座長:山田 宏(和歌山県立医科大学 整形外科学講座)

[EL12] 圧迫性脊髄症・神経根症の機能診断

谷俊一 (くぼかわ病院 整形外科)

脊髄症による痙性麻痺では筋力低下よりもむしろ速い随意運動、とくに速い繰り返し運動をスムースに行えないことが歩行などADL障害の主因となる。その簡便な定量的機能評価法として、上肢ではGrip-and-release test、下肢ではFoot-tapping-test、胸郭運動ではMaximum voluntary ventilationが有用である。そして、それは朝起床時や長時間座位など不動の直後、より顕著となることが特徴で、中高年者に高頻度で画像上同時に存在する腰部脊柱管狭窄症における間欠跛行とは対照的であり、両者の鑑別診断の一助となる。脊髄症の高位診断は腰椎部硬膜外腔電気刺激による上行性脊髄誘発電位(A-SCEP)や経頭蓋電気刺激による下行性脊髄誘発電位(D-SCEP)を脊髄近傍組織から術中記録し、伝導ブロックを診断することにより行う。伝導ブロック高位でSCEPは陽性波増大を伴う陰性波低下という特徴的な波形変化を呈し、とくにA-SCEPでは伝導ブロックのすぐ尾側高位で陰性波増大が起こる。これら波形変化は、健常人の正中神経に持続的な経皮的圧迫を加えながら表面電極により順行性感覚神経誘発電位(SNAP)を記録することにより非侵襲的に再現することができる。神経根症において障害神経根を診断する際、一般に上肢ではミオトーム、逆に下肢ではデルマトームの信頼性が高い。
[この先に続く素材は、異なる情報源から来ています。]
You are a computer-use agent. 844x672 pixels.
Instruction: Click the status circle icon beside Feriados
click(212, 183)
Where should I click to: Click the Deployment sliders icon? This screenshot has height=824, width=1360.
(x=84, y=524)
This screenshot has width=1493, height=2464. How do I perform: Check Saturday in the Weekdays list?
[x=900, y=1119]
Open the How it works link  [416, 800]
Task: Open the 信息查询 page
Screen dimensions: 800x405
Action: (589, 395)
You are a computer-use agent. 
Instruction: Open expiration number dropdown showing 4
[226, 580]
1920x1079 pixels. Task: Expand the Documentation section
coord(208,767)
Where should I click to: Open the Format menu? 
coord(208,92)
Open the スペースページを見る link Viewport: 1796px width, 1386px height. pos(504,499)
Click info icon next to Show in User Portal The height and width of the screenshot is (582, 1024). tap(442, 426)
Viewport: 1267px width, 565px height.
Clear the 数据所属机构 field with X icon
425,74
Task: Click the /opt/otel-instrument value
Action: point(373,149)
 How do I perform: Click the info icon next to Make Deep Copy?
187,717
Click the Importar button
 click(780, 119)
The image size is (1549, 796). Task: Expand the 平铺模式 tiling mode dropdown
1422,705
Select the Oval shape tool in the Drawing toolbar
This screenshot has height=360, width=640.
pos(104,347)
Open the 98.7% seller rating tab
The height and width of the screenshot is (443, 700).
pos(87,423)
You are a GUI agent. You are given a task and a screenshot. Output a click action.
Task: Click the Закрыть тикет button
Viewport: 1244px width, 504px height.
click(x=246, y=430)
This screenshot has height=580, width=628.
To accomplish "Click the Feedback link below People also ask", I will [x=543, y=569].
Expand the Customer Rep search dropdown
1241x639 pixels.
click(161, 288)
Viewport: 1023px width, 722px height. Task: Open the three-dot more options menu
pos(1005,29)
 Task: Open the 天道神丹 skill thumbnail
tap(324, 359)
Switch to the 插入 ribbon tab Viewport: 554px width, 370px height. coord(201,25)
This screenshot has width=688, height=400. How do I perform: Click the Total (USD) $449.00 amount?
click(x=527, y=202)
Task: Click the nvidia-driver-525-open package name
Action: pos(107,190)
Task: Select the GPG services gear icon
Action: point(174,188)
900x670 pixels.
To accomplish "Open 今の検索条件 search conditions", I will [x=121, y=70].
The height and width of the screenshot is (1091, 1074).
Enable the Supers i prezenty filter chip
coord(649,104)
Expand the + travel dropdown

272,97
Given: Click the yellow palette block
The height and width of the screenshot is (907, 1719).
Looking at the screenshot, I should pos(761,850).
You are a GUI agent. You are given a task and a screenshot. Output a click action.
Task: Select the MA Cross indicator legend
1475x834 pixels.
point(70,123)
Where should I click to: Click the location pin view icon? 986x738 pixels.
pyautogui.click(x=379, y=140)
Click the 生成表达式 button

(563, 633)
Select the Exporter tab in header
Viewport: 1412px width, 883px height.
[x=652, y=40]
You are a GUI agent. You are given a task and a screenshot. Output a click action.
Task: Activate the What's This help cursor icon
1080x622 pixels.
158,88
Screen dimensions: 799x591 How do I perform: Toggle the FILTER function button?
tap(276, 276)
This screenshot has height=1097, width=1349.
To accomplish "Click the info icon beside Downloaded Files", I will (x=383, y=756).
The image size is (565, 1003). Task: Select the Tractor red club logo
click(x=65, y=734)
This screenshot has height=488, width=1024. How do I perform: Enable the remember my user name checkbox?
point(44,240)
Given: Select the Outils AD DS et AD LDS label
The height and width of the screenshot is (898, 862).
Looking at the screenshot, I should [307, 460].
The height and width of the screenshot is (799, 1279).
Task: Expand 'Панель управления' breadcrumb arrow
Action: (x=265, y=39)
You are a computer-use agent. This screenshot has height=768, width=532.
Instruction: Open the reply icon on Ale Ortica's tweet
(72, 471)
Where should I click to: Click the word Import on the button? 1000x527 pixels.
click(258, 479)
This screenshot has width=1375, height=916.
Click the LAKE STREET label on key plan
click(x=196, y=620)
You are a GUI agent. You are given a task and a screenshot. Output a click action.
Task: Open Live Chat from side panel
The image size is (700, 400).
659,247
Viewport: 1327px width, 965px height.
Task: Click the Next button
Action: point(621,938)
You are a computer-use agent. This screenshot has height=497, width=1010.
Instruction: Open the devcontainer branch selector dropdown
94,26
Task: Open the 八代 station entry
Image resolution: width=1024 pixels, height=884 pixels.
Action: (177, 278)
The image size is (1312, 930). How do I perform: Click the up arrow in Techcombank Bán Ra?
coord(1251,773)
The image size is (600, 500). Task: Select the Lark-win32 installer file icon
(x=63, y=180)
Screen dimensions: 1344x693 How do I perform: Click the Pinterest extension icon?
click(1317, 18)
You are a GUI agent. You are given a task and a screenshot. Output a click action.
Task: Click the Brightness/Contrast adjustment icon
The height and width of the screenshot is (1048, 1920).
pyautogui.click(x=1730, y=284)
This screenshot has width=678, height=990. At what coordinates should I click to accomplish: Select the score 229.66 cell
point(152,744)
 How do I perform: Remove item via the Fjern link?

C6神経根症では前腕回内の主たる筋力を担う円回内筋、C8神経根症では総指伸筋(橈骨神経支配)、背側骨間筋(尺骨神経支配)、短母指外転筋(正中神経支配)のすべてに筋力低下や針筋電図異常を検出することが重要である。また、上肢挙上障害ではC5神経根症と長胸神経障害(前鋸筋麻痺)や副神経障害(僧帽筋麻痺)との鑑別、下垂指ではC8神経根症と後骨間神経症候群や伸筋腱断裂との鑑別に針筋電図検査が有用である。また、片側性神経根症に由来する運動麻痺の予後診断法として、C5神経根症による上肢挙上障害では鎖骨上窩を電気刺激して三角筋から記録されるM波振幅、L5神経根症による下垂足では腓骨神経刺激により前脛骨筋から記録されるM波振幅の評価が有用である。腰部神経根は脊柱管内で後根神経節よりも近位部における圧迫障害が多い(traversing root compression)が、ときに椎間孔部や椎間孔外で圧迫を受ける(exiting root compression)ことがある。前者の場合、軸索変性は運動神経では圧迫部よりも遠位に、感覚神経では近位に生じるため、下肢末梢でM波の振幅低下があっても浅腓骨神経などSNAPは低下しない。一方、後者の場合にはM波とSNAPが同様に変化することから両者を鑑別できる場合がある。